HL Deb 10 February 1948 vol 153 cc909-11

My Lords, I beg to ask the question standing on the Order Paper in my name.

[The question was as follows:

To ask His Majesty's Government the reasons which have led them to withdraw the support for a Genocide Convention which they had previously given at the General Assembly of the United Nations on December 11, 1946, and to inquire whether the Government consider these reasons sufficient to prevent their joining with the United States and thirty-eight member nations in supporting the Convention at the meeting of the Economic and Social Council of the United Nations in February.]


My Lords, there has been no fundamental change of attitude on the part of His Majesty's Government, who regard the crime of genocide with as much detestation as ever. Admittedly, their support was given in December, 1946, to the conception of an International Convention on Genocide; and a draft of such a Convention was in due course prepared by the United Nations Secretariat. A study of this draft, however, convinced His Majesty's Government that any such Convention would inevitably prove to be a difficult and highly controversial document, to which many Governments might be unable to adhere.

In those circumstances His Majesty's Government formed the opinion that such an abortive Convention might weaken, rather than strengthen, the principle which it set out to establish, and might throw doubt on the proposition, at present universally accepted, that genocide is an international crime. At the second session of the General Assembly last autumn, therefore, the United Kingdom delegation expressed the view that a better approach would be for the Assembly to confine itself to a resolution that genocide was a crime entailing national and international responsibilities, and to refer the question of a Convention to the International Law Commission, which is to be elected at the Assembly meeting later this year, for further study. This Commission, His Majesty's Government feel, would conduct its work on genocide in connexion with the codification of the relevant decisions of the Nuremberg tribunal, another task which it has to perform. Many problems of racial and other animosities manifested against individuals and groups, which the original draft Convention sought to cover, are in the view of His Majesty's Government more properly the concern of the Human Rights Commission which operates under the Economic and Social Council of the United Nations.

The resolution adopted by the Assembly last November recognized to some extent the merits of this approach to the matter, though admittedly it did not endorse in full the attitude of the United Kingdom delegation. That attitude will be maintained by the United Kingdom delegation to the current meeting of the Economic and Social Council, on whose agenda the crime of genocide figures.

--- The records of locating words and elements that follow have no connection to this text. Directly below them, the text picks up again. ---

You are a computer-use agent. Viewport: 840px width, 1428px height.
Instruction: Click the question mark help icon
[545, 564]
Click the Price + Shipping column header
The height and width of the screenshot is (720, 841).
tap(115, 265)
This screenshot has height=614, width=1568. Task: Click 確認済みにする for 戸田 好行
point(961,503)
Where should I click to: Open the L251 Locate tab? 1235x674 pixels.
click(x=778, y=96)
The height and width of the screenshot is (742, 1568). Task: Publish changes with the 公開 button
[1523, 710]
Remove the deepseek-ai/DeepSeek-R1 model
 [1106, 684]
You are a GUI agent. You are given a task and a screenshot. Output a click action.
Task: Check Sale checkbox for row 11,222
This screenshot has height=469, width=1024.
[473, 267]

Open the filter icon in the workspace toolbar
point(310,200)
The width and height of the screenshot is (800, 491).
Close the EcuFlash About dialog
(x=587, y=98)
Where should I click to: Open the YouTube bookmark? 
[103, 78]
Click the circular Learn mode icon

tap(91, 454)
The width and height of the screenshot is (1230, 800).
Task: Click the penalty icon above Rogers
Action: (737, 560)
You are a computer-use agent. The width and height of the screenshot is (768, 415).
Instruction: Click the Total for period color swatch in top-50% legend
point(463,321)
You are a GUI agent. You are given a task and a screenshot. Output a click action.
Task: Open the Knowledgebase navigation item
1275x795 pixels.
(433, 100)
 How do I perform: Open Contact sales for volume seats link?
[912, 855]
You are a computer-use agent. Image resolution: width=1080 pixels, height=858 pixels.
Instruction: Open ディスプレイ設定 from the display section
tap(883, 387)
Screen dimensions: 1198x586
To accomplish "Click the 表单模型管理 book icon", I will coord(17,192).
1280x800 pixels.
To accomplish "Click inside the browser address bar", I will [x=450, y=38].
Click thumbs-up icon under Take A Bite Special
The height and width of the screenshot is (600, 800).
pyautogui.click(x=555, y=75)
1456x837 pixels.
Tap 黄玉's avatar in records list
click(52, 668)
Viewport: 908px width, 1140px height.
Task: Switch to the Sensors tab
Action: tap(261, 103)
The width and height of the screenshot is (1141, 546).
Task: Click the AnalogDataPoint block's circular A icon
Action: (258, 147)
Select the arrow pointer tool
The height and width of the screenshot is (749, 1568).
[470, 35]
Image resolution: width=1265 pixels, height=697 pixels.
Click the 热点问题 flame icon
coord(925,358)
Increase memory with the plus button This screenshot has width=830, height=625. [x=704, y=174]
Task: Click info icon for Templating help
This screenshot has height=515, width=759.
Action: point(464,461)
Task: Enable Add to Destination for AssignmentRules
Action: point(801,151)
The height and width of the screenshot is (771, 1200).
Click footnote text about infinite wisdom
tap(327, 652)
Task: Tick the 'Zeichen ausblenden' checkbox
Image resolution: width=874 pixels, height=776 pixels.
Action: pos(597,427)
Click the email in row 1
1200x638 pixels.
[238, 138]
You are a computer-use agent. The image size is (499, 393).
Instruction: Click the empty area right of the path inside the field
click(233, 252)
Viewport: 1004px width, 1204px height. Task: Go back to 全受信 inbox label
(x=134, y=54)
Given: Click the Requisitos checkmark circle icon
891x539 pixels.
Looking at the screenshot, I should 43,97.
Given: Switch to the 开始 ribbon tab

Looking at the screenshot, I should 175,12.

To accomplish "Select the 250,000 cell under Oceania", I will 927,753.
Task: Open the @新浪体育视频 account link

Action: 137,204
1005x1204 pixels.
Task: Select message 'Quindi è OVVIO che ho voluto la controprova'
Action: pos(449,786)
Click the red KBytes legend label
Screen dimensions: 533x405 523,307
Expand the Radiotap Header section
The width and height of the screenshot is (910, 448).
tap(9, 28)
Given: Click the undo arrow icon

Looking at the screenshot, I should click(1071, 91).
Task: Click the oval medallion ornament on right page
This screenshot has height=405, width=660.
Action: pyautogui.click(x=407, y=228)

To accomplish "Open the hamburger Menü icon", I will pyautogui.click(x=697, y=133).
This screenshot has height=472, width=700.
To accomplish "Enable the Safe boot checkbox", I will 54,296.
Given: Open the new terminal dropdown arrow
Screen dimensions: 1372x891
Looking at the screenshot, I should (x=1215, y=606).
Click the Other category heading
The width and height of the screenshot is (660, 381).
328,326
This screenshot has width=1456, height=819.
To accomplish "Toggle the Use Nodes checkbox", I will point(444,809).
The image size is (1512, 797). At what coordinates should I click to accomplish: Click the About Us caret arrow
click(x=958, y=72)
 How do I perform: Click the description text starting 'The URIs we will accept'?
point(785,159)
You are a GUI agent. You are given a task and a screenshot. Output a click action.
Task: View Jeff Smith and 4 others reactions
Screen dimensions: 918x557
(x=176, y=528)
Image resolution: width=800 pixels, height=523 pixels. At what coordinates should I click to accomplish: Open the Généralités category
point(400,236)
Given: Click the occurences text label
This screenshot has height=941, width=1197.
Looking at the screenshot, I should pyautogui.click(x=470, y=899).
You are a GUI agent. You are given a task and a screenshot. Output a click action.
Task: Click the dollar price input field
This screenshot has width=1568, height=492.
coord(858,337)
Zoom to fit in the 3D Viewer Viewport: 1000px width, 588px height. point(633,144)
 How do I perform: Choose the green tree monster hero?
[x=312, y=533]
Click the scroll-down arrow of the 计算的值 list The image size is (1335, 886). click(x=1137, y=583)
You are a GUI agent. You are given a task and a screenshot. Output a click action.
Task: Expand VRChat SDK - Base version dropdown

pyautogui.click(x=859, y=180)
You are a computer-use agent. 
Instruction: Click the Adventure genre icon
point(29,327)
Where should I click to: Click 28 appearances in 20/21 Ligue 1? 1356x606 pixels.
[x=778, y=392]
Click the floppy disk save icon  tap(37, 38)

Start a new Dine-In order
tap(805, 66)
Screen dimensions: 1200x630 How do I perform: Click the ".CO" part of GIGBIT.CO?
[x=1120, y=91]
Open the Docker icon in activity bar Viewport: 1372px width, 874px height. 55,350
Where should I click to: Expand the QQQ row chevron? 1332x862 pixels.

With regard to the second part of the question, the fact that His Majesty's Government were in a minority on this question at the last Assembly meeting has not persuaded them that their view was wrong. On the contrary, they hope that it will become more widely held. An honest difference of opinion as to the best means of moving towards a goal common to all of them divided Governments on that occasion. The support expressed by the majority, I should point out, was in any case not for the Convention as originally drafted, but for the idea of having a comprehensive Convention. In His Majesty's Government's view, based on the deficiencies and difficulties of the first Draft Convention prepared, it is unlikely to prove possible to draft a comprehensive Convention on this subject to which the majority of Governments will be prepared to adhere.


My Lords, I beg to thank the noble and learned Viscount sincerely for his full reply.